At least in the Racket case, you should keep in mind that the macro
system (as well as other related parts like modules etc) are being
driven by practical needs first, not by obscure theories.
> The [back-]tick mark is one of Lisp/Scheme's greatest features.
[Unrelated side-note: this feature exist in many languages now, often
with strings, sometimes in a more sexpr-like way.]
> (Note to self: it would be nice if there was a string version of
> backquote, comma, at-comma etc.)
http://barzilay.org/misc/scribble-reader.pdf
> [...] Okay how about Scheme. Now Scheme really, really wants you to
> use "hygenic" macros.
You're mixing 2.5 independent concepts: hygiene and phase-separation,
and my guess is that you do the usual conflation of hygiene with the
simple `syntax-rules' kind of rewrite-rule based macros. WRT the
latter point, you can use `define-syntax' to define simple functions
as you would in CL, modulo the fact that we use a different data type
instead of plain sexprs:
http://blog.racket-lang.org/2011/04/writing-syntax-case-macros.html
The `define-macro' compatibility hack is, roughly speaking, taking the
input syntax and converts it into sexprs, applies the transformation
function, then uses a hash-table lookup that was constructed in the
first step to guess how to convert the resulting sexpr back into a
syntax value. It's obviously not a perfect process since downgrading
the data to sexprs is a lossy process.
> Okay let's try it:
>
> (require mzlib/defmacro)
>
> (define (blah x)
> (+ x 1))
>
> (define-macro (foo . xs)
> `(printf "~a\n" ,(blah (car xs))))
Here you're getting to the phase separation feature. The quick-quick
version is that code that lives in the syntax world is unrelated to
code that lives in the runtime world. There's a bunch of ways to
specify that code goes into the syntax world, two popular ones:
1. Wrap the code in a `begin-for-syntax':
(begin-for-syntax (define (blah x) (+ x 1)))
and your code now works.
2. Another option when you have a whole bunch of code that lives in
its own module is to use (require (for-syntax "blah.rkt")).

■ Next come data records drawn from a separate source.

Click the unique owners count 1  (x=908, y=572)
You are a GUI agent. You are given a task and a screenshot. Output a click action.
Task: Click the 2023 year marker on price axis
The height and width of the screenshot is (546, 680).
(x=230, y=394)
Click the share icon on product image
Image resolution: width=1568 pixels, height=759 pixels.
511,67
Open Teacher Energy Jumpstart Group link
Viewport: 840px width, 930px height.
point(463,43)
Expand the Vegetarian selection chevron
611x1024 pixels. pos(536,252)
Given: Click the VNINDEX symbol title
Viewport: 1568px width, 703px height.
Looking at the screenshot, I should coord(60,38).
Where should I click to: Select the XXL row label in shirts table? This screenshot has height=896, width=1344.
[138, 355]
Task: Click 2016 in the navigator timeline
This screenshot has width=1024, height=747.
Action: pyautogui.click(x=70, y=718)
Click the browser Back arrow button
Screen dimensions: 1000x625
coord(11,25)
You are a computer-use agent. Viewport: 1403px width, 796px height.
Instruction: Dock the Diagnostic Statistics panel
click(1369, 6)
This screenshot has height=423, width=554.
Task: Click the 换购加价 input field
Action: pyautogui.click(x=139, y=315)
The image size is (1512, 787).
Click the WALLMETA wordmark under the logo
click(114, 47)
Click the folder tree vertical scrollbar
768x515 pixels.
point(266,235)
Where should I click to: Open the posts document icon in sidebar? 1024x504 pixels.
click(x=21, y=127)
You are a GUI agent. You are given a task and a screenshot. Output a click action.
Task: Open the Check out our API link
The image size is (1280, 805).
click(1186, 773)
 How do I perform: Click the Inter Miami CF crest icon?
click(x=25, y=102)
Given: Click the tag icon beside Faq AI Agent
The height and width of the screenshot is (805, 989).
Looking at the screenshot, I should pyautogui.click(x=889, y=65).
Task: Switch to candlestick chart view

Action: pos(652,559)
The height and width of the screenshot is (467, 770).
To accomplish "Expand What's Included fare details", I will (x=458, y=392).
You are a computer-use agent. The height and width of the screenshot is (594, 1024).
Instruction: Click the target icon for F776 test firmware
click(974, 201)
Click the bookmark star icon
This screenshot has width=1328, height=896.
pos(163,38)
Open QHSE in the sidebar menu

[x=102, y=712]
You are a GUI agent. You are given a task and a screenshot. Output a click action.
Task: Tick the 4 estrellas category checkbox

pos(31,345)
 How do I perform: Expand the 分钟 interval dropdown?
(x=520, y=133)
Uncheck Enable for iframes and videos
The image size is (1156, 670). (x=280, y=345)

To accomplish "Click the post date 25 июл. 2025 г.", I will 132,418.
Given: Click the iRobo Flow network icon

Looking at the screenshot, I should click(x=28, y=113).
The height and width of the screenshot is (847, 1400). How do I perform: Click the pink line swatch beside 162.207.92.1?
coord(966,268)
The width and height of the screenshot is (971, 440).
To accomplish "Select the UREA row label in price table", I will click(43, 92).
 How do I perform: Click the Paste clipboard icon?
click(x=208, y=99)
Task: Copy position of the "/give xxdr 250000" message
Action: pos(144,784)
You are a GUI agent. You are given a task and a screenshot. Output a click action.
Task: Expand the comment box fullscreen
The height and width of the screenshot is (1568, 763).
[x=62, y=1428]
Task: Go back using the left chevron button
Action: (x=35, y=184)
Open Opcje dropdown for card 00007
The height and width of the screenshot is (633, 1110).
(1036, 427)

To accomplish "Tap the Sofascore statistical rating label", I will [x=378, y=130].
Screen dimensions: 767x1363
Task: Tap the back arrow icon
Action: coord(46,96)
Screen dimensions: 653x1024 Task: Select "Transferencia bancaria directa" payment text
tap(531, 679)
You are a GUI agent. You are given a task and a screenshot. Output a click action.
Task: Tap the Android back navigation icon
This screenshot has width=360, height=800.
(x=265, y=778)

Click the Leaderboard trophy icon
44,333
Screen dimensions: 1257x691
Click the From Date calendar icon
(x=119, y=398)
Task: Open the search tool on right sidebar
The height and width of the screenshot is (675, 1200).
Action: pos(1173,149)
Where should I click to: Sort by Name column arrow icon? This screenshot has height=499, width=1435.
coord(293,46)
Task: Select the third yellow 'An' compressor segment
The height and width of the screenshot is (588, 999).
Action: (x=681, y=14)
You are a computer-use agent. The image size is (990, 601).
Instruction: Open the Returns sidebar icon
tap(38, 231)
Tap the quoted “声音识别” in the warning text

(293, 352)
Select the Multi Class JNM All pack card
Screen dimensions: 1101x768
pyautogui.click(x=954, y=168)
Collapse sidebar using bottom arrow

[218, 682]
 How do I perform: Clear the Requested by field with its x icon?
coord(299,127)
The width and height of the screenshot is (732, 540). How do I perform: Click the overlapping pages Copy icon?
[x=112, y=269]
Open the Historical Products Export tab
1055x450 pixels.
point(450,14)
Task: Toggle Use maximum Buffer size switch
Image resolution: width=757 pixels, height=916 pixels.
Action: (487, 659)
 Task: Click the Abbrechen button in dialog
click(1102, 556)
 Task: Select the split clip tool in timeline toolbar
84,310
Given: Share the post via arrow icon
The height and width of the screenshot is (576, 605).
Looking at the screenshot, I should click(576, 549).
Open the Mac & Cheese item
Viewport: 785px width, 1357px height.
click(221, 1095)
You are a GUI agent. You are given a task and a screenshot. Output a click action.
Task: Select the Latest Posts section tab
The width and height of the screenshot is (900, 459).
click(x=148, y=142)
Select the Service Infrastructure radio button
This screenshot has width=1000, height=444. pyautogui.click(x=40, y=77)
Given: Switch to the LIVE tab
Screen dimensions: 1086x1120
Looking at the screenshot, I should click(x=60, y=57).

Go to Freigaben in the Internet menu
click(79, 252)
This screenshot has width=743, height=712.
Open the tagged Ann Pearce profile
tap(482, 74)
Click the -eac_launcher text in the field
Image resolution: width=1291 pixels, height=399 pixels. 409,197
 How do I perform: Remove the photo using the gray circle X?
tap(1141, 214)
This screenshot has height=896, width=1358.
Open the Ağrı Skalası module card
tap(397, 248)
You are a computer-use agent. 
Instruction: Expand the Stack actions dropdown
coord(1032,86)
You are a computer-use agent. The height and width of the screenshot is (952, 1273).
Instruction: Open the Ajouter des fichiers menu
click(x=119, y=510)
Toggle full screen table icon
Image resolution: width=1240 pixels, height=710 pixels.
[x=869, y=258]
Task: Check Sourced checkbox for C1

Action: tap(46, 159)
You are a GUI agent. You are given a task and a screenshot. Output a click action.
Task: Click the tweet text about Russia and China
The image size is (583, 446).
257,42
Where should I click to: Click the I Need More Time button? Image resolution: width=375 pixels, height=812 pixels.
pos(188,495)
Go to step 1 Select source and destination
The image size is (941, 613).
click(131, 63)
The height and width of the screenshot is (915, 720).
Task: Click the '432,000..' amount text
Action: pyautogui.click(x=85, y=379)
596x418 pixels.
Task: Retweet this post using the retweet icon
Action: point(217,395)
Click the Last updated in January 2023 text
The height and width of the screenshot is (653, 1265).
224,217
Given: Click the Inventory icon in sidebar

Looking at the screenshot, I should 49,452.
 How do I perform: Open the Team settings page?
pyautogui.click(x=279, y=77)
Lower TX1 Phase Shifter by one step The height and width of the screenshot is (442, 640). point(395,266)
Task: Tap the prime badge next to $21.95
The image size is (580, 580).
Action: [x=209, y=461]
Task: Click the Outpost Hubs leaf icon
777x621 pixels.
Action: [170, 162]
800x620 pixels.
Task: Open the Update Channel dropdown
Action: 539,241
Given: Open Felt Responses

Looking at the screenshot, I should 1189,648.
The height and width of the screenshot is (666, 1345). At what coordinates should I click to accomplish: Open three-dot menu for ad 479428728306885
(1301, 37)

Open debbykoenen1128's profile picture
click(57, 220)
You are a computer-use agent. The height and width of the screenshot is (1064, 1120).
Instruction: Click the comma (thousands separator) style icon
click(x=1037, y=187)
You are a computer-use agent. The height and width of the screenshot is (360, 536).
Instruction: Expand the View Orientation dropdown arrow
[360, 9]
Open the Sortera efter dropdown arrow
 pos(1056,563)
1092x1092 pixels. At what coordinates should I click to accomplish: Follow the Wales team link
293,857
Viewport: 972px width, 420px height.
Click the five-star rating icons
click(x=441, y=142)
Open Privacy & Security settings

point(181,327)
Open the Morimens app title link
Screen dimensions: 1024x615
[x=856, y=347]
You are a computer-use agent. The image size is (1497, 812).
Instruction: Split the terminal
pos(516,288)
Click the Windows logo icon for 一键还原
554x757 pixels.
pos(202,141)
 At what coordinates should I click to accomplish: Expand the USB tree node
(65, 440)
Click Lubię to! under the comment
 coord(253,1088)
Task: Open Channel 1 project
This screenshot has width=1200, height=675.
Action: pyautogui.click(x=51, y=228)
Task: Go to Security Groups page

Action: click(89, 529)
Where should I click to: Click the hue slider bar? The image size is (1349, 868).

In the first case you obviously get no `blah' bound in the runtime
code. In the second, you can do that by requiring the same code in
both levels *but* the two levels are still unrelated. For example:
-> (module blah racket
(define c 0)
(define (blah) (set! c (add1 c)) c)
(provide blah))
-> (require mzlib/defmacro 'blah (for-syntax 'blah))
-> (list (blah) (blah) (blah) (blah) (blah))
'(1 2 3 4 5)
-> (define-macro (foo) (blah))
-> (list (foo) (foo) (foo))
'(1 2 3)
-> (list (blah) (blah) (blah) (blah) (blah))
'(6 7 8 9 10)
Now, before you get all excited about the wonderful feature you have
to give up, it is useful to read this:
http://fare.livejournal.com/146698.html
and realize that phase separation is directly resolving such issues.
Side note: as I said above, this has nothing to do with hygiene.
Side note #2: if you read the above and still think that you can't
live without this feature then CL is the right choice for you.
> "bindings in phase level 1 constitute the transformer
> environment. [...]"
>
> Okay whatever. Look guys, speaking in your own dense,
> jargon-infested verbiage
Yes, you're looking at a *reference* page labeled "Syntax Model"... so
you should expect some dense verbiage. If you want a more readable
description, then have a look at the guide instead, specifically:
http://docs.racket-lang.org/guide/stx-phases.html
> doesn't make what you're saying any more correct than something some
> other idiot has to say.
(Correctness doesn't enter into it. It is a description of what
Racket is doing.)
> "Tamper status" are they serious? Jesus nobody can be that paranoid
> can they? I mean, these are friggin' macros we're not talking about
> not the Mona Lisa or some piece of equipment vital to national
> security.
This feature refers to maintaining scope and visibility of bindings,
and it is definitely not something that newbies should deal with. If
you really want to know, the idea is roughly like this: when you
define a module, you can choose which identifiers are provided and
which are not. (Note that from a CL package point of view, this is
already a bad idea so if you don't want to allow people to have
private bindings you'd better stop reading this.) The thing is that
you might have a macro that expands into such a private binding. For
example:
(module foo racket
(define c 0)
(define (c!) (set! c (add1 c)) c)
(define-syntax-rule (counted-eval expr)
(begin (printf "#~a ~s\n" (c!) 'expr) expr))
(provide counted-eval))
The author of this module wants to have each use of the macro get
counter properly, without other changes to the internal data --
otherwise more bindings would be provided. But still, since the macro
is available, you can use `expand' manually, get some resulting code
that has the internal identifier and pull it out (no, that's not how
you'd pull something out in practice unless you're a dentist, I'm just
trying to keep it clear):
-> (counted-eval (+ 1 2))
#1 (+ 1 2)
3
-> (cadddr (syntax->list (cadr (syntax->list (expand #'(counted-eval (+ 1 2)))))))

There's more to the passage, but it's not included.